Mesela lavanta yağından yaptığımız sabun için kullanılabilecek bir çok lavanta yağı yada lavanta yağı adı altında bir çok yağ bulunmaktadır. Lavanta sabunun özelliklerini taşıyacak bir sabun üretmek istiyorsak doğru oranlarda ve üst kalitede lavanta yağını kullanmamız gerekecektir.
Benzer olarak argan yağından yaptığımız bitkisel sabunumuz argan sabunu en çok tercih edilen sabunlarımızdan olmakla beraber kullandığımız argan yağının safını bulmak zorundayız.

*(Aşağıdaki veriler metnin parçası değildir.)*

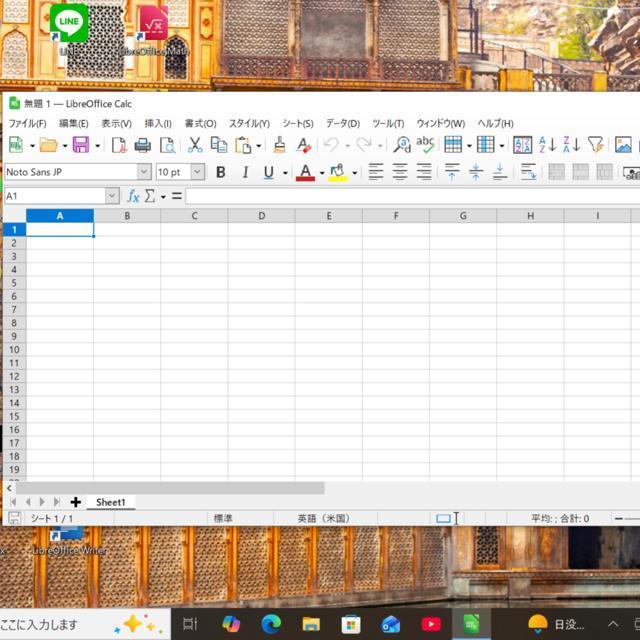Click the Print icon in toolbar
The height and width of the screenshot is (640, 640).
(x=144, y=145)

Keçi sütlü sabun, eşek sütlü sabun, kefir sabunu ve deve sütlü sabunlar özellikle farklı cilt tipleri için tercih edilen ve beğenilen sabunlardır. Keçi sütlü sabunu hassas cilde sahip olanlar sıkça tercih etmektedir. Kefir sabunu içeriğinde ki güçlü bileşenleri sayesinde orta Avrupa ve Asya ülkelerinde hem gıda hem de bitkisel cilt bakım ürünlerinin içerisinde çokça kullanılmaktadır. Eşek sütü sabunu özellikle hassas ve problemli ciltlere sahip olan ve zamana karşı durmak isteyen müşterilerimizin genelde tercih ettiği maliyeti yüksek ancak sonuçları memnuniyet veren bir sabundur. Deve sütü son zamanlarda özellikle arap müşterilerimiz tarafından talebinde artış olan, size muhteşem bir banyo keyfi yaratacak bir bitkisel el yapımı sabundur.
En az yüzde 10 oranında süt içeren sabunlarımızın içeriğinde yer alan sütlerin doğal cilt bakımı için besleyici özelliklerini yitirmemesini sağlamak zorundayız. Dolayısıyla içeriğinde süt yer alan sabunları farklı bir formül ve teknikle üretimini gerçekleştiriyoruz. Eğer doğal sabun üreticisi iseniz ve hem toptan sabun için hem de fason doğal sabun üretimi yaptırmak isteyen müşterilerimiz için yapacağımız süt içeren ürünlerin yapımını dikkatli ve özenli yapmak önemlidir. Sabun yapımında sütlerin içeriğini mümkün olduğunca korumak ve sabuna geçirebilmek için özel teknikler kullanmaktayız.
Bütün doğal sabunlarımızın yapım aşamalarında aynı özen ve anlayışı sürdürüyoruz. Üretmiş olduğumuz sabunlarımızın içeriğine yapabildiğimiz kadar bilgimizi, tecrübemizi ve sevgimizi de eklemeye çalışıyoruz. Biliyoruz ki iyi, mutlu ve sakin bir ruh hali ile yapılan her şeyin tadı, dokusu, yapısı, etkisi farklı oluyor. Üretmiş olduğumuz birçok üründe renklendirici boyalar kullanmıyoruz. Çörekotu sabununu kendi rengi ile renklendiriyoruz. Doğal ısırgan sabunumuza ısırgan otu ile renk veriyoruz. Bal yulaf sabunumuzun rengini bal veriyor, tarçın sabunu için tarçın tozu kullanıyoruz. Kokusu biraz ağır olsa da Katran sabununa kahve rengini has katran veriyor. Müşterilerimizi, çevreyi, bilgi almak isteyenleri yanıltmıyoruz, akıllarında soru işareti bırakmıyoruz. Çevreye ve doğaya saygı duyuyoruz.